A member of the Spinola family, Filippo Spinola was born in Genoa on 1 December 1535, the son of Agostino Spinola, count of Tassarolo, and Gironima Albenga.

After serving the government of Genoa as a young man, Spinola moved to Rome, was ordained as a subdeacon, and became a Referendary of the Apostolic Signatura. He later became a domestic prelate of His Holiness.

On 8 February 1566 he was elected Bishop of Bisignano. He was consecrated as a bishop in the Pauline chapel of the Apostolic Palace by Cardinal Giambattista Cicada on 16 February 1566. On 9 March 1569 he was transferred to the see of Nola.
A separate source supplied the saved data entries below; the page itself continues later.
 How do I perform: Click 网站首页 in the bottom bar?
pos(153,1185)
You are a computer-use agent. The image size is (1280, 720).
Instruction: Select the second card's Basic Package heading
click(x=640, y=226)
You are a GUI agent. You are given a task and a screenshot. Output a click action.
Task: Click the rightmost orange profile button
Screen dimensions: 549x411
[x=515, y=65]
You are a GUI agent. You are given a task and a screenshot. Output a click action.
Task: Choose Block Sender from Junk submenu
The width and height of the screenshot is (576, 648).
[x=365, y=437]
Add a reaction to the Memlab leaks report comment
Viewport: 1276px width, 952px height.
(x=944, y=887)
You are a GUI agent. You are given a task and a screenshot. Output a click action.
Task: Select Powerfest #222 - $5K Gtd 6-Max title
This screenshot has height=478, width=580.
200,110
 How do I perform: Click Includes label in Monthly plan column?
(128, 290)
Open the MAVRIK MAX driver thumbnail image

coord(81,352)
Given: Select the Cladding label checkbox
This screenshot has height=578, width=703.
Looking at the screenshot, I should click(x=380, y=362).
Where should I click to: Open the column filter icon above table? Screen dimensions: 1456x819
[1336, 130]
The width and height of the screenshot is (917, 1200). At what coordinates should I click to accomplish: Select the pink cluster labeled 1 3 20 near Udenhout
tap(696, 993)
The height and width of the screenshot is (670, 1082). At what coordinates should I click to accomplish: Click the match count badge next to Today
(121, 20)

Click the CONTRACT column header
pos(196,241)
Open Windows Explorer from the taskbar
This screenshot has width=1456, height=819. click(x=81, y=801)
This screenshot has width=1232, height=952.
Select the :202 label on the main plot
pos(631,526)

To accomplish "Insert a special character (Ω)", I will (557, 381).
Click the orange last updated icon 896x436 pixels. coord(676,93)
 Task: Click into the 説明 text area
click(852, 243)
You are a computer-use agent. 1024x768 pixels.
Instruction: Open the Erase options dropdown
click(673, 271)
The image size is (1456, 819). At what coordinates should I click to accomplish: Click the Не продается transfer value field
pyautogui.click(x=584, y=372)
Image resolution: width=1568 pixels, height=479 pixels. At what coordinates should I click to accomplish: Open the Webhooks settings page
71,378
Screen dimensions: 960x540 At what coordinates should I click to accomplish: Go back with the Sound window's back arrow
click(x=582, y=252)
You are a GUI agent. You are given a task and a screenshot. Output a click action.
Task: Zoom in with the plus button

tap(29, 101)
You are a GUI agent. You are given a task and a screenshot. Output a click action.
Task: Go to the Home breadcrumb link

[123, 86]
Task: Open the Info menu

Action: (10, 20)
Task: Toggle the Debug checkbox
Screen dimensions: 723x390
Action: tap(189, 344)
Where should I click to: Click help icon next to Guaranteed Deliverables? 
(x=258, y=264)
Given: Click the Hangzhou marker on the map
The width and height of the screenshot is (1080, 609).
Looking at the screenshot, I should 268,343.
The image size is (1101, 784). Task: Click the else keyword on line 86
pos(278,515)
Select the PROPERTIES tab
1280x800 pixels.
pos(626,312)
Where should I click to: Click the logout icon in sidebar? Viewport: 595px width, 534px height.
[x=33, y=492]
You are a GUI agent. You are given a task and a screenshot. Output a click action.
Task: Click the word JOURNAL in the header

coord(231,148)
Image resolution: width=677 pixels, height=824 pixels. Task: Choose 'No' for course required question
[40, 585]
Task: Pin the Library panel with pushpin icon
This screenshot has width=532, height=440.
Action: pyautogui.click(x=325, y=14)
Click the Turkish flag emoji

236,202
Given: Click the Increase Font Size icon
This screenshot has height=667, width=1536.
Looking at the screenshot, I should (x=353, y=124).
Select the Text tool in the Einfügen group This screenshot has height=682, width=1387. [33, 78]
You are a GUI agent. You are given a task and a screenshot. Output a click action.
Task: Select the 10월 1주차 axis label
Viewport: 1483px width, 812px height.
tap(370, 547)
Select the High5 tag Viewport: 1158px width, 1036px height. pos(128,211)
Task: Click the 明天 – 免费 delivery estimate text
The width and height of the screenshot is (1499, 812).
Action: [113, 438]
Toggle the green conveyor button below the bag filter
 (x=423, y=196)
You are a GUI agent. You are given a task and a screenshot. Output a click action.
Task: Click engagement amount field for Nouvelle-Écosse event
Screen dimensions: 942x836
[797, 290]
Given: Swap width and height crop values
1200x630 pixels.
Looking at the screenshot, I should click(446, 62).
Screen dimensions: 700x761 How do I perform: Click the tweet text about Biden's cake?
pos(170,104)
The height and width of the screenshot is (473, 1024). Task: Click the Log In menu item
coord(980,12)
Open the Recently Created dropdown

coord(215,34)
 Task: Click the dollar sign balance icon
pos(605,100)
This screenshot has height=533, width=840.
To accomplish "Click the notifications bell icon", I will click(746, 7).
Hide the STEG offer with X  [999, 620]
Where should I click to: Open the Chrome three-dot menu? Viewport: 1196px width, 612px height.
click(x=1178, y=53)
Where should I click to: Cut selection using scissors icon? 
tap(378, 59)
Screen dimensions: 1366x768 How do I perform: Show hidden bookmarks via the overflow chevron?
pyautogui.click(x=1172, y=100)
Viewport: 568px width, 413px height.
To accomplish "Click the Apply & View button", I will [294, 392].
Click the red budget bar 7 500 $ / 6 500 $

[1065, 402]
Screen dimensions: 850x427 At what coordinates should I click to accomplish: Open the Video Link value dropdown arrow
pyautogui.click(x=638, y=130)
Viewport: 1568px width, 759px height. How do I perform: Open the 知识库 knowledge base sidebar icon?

Pope Gregory XIII made him a cardinal priest in the consistory of 12 December 1583. He received the red hat and the titular church of Santa Sabina on 20 February 1584.

He participated in the papal conclave of 1585 that elected Pope Sixtus V. The new pope named him administrator of the see of Sora. On 13 May 1585 he was named papal legate in Perugia and Umbria; he held this legation a second time in 1591. He was also legate in the Duchy of Spoleto. He was also Prefect of the Sacred Congregation of Regulars, and Prefect of the pontifical galleys.

He participated in the first papal conclave of 1590 that elected Pope Urban VII; the second papal conclave of 1590 that elected Pope Gregory XIV; the papal conclave of 1591 that elected Pope Innocent IX; and the papal conclave of 1592 that elected Pope Clement VIII. He was a member of the cardinalate commission for Germany and the Kingdom of Hungary. When Cardinal Ludovico Madruzzo was not in Rome, Spinola served as cardinal protector for the Holy Roman Empire.

He died in Rome on 20 August 1593 and was buried in his titular church of Santa Sabina. His remains were later transferred to Genoa.